#### Texto da página
•••••
29 rodeios suscitados durante uma (re-)assistência de Hell or High Water.
... Conversa #15
Hell or High Water (A Qualquer Custo (pt-Br), David Mackenzie, Estados Unidos, 2016, cinematografia de Giles Nuttgens)
1.
Embora ainda sem nome, criou-se um novo gênero: filmes estadunidenses feitos no Sudoeste. Do Deep South ao Texas, transpondo mesmo para o Novo México, o Arizona e o sul da Califórnia, atravessando os estados do Colorado e de Nevada. Região de desertos formidáveis, fronteiras, montanhas, lagos, planícies a perder de vista, de uma velha cidade cosmopolita em decadência (New Orleans) e uma nova cidade cosmopolita em floração (Los Angeles). Estes Estados Unidos mais recentes, mais rentes à fronteira nos têm dado filmes como No Country for Old Men (2007), Los tres entierros de Melquiades Estrada (2006), There Will Be Blood (2007), Sicario (2015) e vários outros dos irmãos Coen e de Wes Anderson --- que é texano --- bem como a série televisiva Breaking Bad (2008-13). Soderbergh, sulista da Geórgia, ambienta seu primeiro longa, Sex, Lies and Videotape (1989) em New Orleans. David Lynch propõe seu Mulholland Drive (2001) entre os incontáveis filmes realizados em torno de Los Angeles e vales adjacentes. Um destes vales, San Fernando, conta como o universo de referência de Paul Thomas Anderson. Robert Altman era sulista e escolheu predominantemente o Sul e o Oeste como a locação de alguns de seus principais títulos: The Long Goodbye (1973), Nashville (1975), The Player (1992), Short Cuts (1993), Kansas City (1996). Mas também Jacques Tourneur, Nicholas Ray, John Huston (sulista do Missouri, como Altman), Sam Peckinpah, Terence Malick e David Fincher cansaram de fazer filmes nessa zona entre o deserto, o lago, a montanha e o México. O Sul e o Sudoeste dos Estados Unidos, muito mais convulsos e compósitos que o Norte indicam a fronteira, o limiar. E aí foram produzidos a melhor porção dos grandes filmes das últimas décadas.
•••••
#### Dados extraídos
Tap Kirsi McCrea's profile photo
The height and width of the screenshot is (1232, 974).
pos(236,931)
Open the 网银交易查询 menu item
•••••
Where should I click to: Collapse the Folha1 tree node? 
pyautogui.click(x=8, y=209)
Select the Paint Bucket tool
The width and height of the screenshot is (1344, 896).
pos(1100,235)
•••••
#### Exercícios propostos
- a) No texto sobre Hell or High Water, em que cidade Soderbergh ambienta seu primeiro longa?
- b) Reproduza fielmente o trecho do texto sobre Hell or High Water que vai de "29 rodeios suscitados" até "de Giles Nuttgens)".

#### Respostas por tarefa
- a) Em New Orleans.

- b)
29 rodeios suscitados durante uma (re-)assistência de Hell or High Water.
... Conversa #15
Hell or High Water (A Qualquer Custo (pt-Br), David Mackenzie, Estados Unidos, 2016, cinematografia de Giles Nuttgens)